### WHAT IS EXPECTED:
Output the data below only from the line containing "Viewport: 1813px width, 530px height." up to and including the line containing "Viewport: 470px width, 391px height.", exact and with the pictures left out.

### AVAILABLE DATA:
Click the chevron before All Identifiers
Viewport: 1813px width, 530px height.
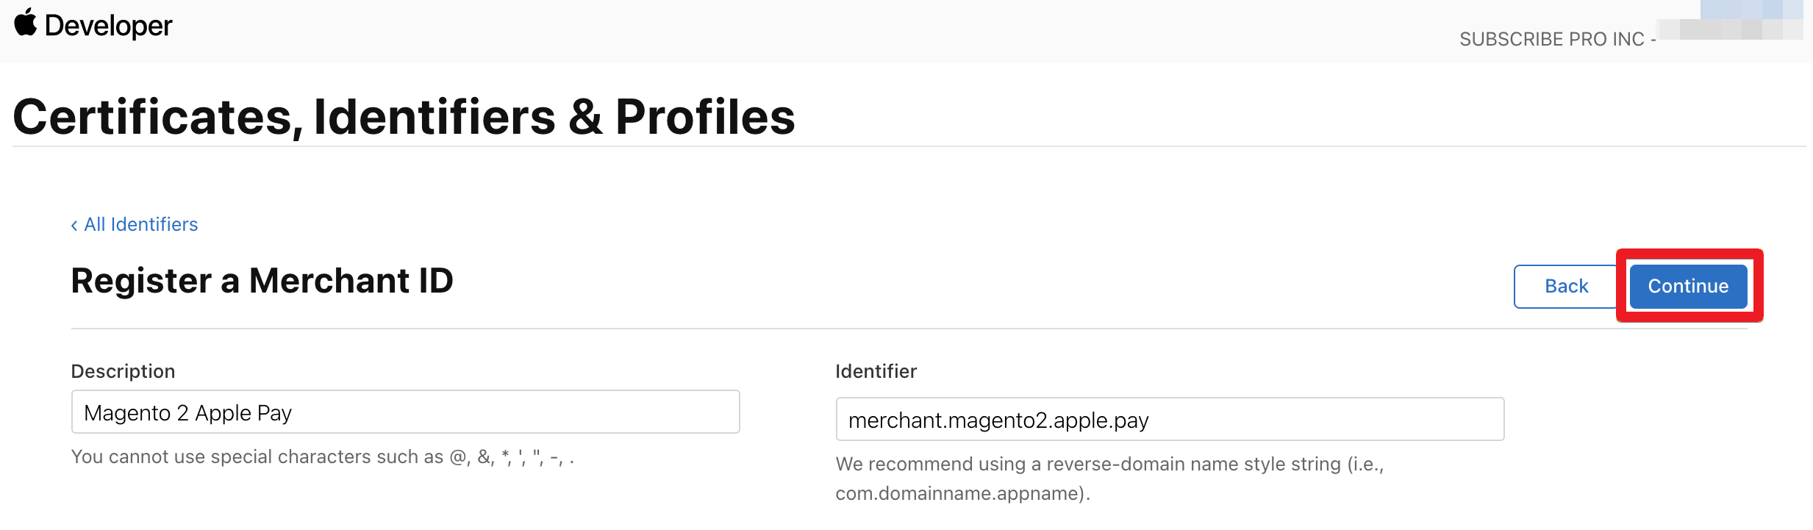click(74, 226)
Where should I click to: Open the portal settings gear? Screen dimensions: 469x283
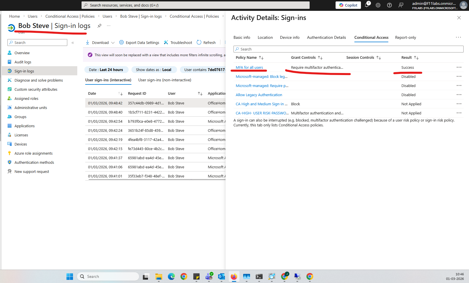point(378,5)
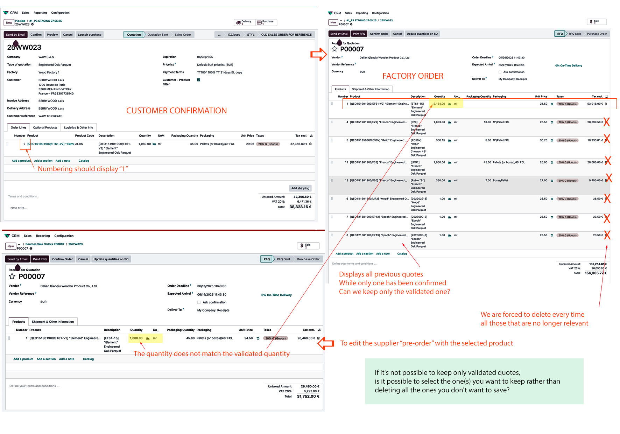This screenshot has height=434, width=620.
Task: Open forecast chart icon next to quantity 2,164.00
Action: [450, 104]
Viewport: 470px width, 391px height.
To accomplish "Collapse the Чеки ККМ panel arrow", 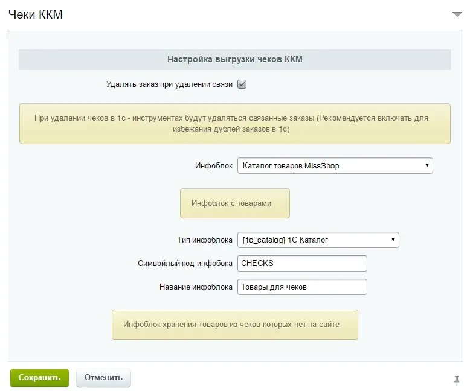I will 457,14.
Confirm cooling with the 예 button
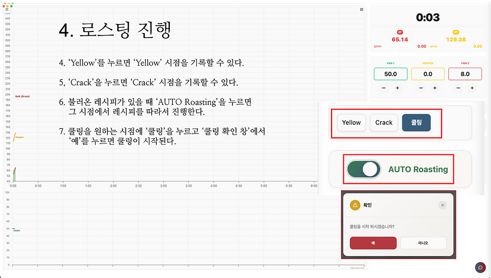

### ANSWER SECTION:
Viewport: 1813px width, 530px height.
click(74, 226)
Where should I click to: Open the portal settings gear? Screen dimensions: 469x283
point(378,5)
This screenshot has height=434, width=620.
Task: Open forecast chart icon next to quantity 2,164.00
Action: [450, 104]
Viewport: 470px width, 391px height.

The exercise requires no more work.